Farah diz que se sente em casa no Brasil. Morando em Santos, ela consegue andar pelas ruas, conhecer pessoas, conversar, trocar experiências. Mas alguns pensamentos estereotipados de boa parte dos brasileiros sobre o Mundo Árabe são motivos de tristeza para ela. “Não sei se é por causa da televisão, mas tem alguma coisa que não funciona aqui. São ideias muito superficiais sobre um Mundo Árabe enorme. E isso é muito triste”, lamenta.

Por outro lado, há pessoas de seu país que veem o Brasil como a terra da felicidade, de pessoas alegres que gostam de dançar e jogar futebol. “É uma visão muito mais positiva do que negativa”, garante.

Além de França e Brasil, Farah, já fez apresentações no Marrocos – onde teve problemas para entrar no país, tendo que desmarcar a palestra. Na ocasião, conta ela, os jovens marroquinos se manifestaram nas redes sociais e até a TV local falou sobre o assunto.
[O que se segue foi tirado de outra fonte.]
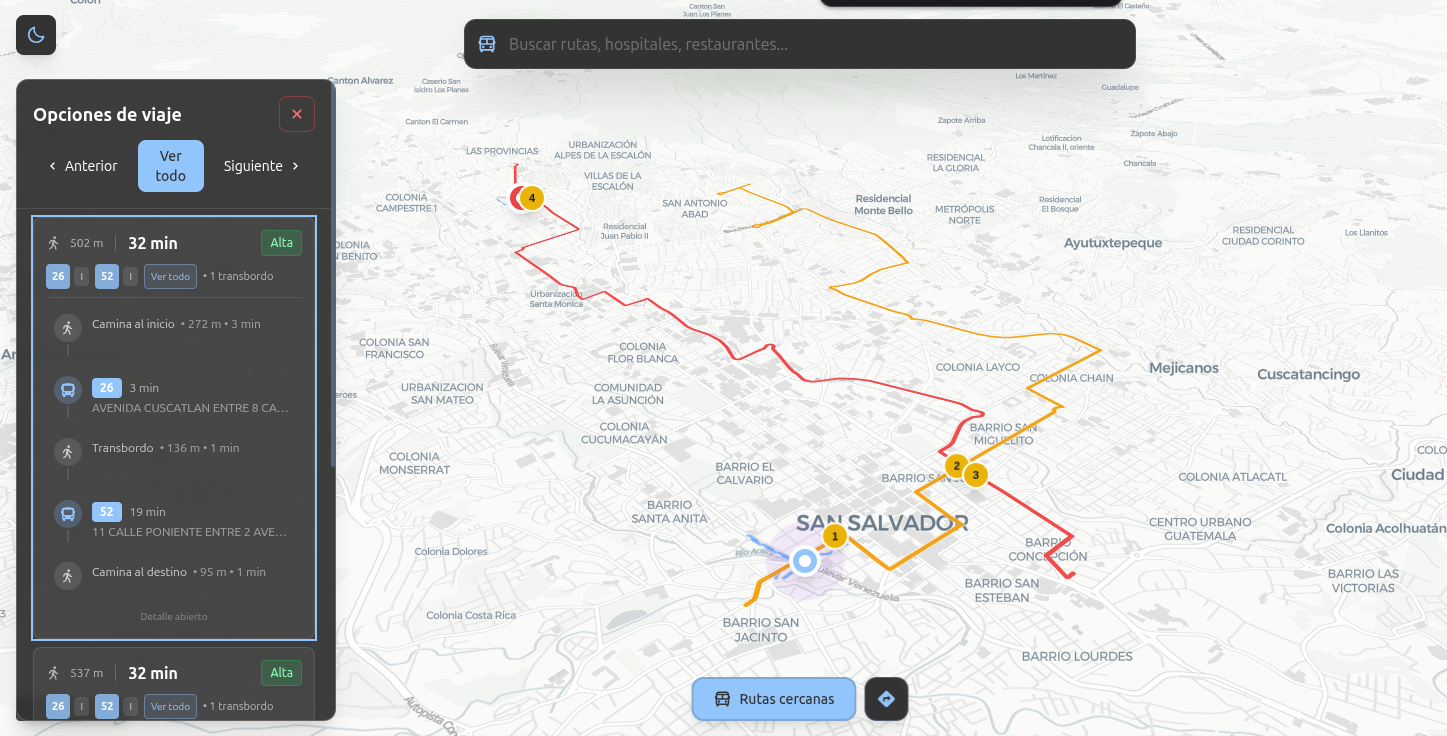Viewport: 1447px width, 736px height.
Task: Select map stop marker number 1
Action: click(x=835, y=536)
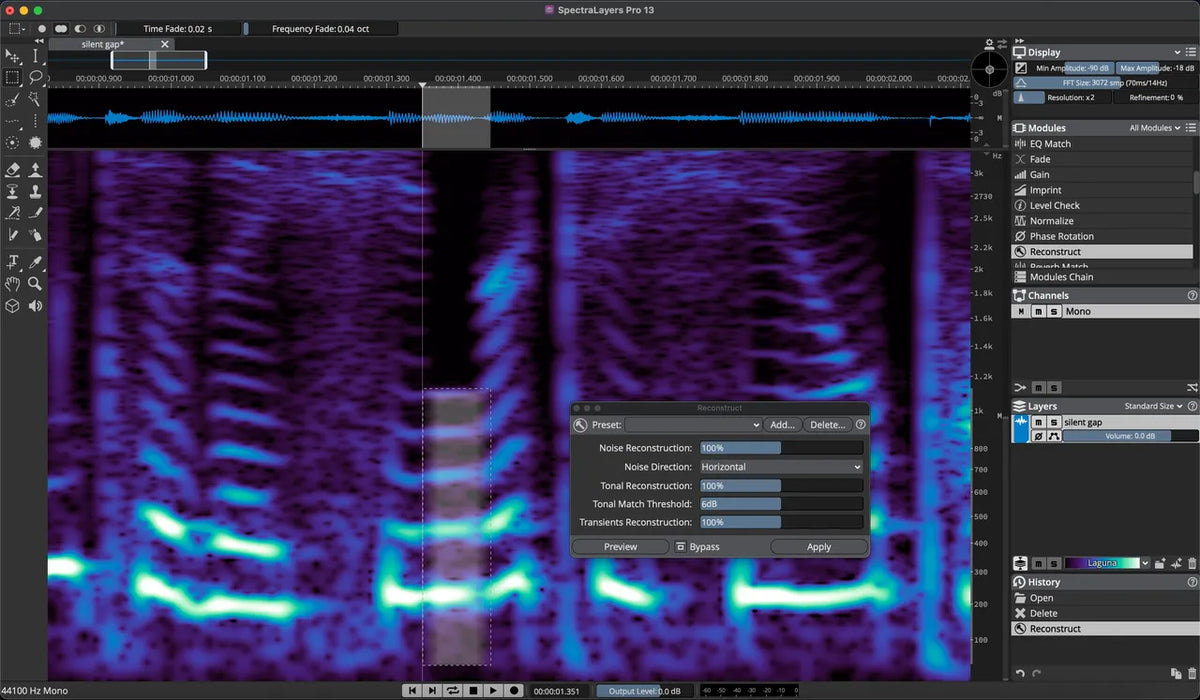Select the Lasso selection tool
Viewport: 1200px width, 700px height.
tap(35, 76)
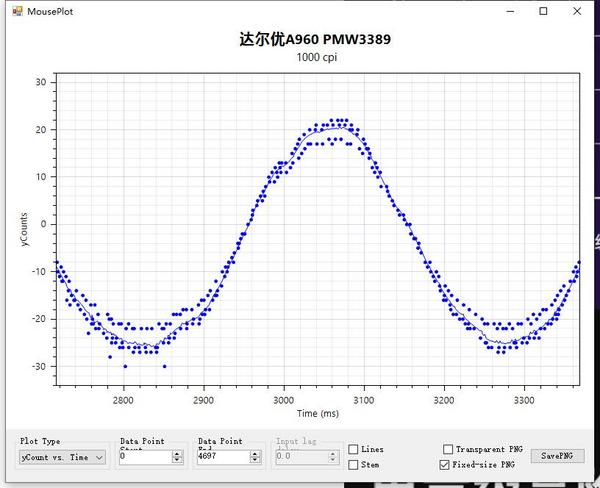Close the MousePlot window

pos(577,11)
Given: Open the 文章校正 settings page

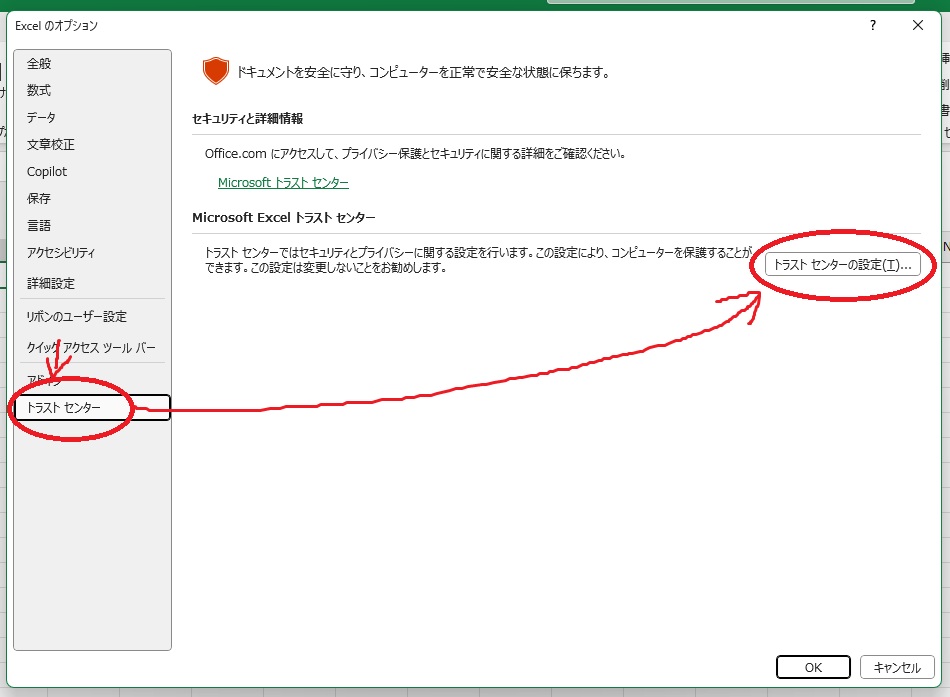Looking at the screenshot, I should pos(51,145).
Após um mês, a situação foi resolvida e ela conseguiu enfim realizar seu trabalho no país. Viajar para entender o mundo, levando na bagagem sua poesia é outro objetivo de Farah. “Quando comecei a viajar, percebi que é muito mais difícil entender as coisas de longe. Tenho que viver para entender. Tenho sorte de poder viajar. Estou muito feliz e não quero parar”, finaliza.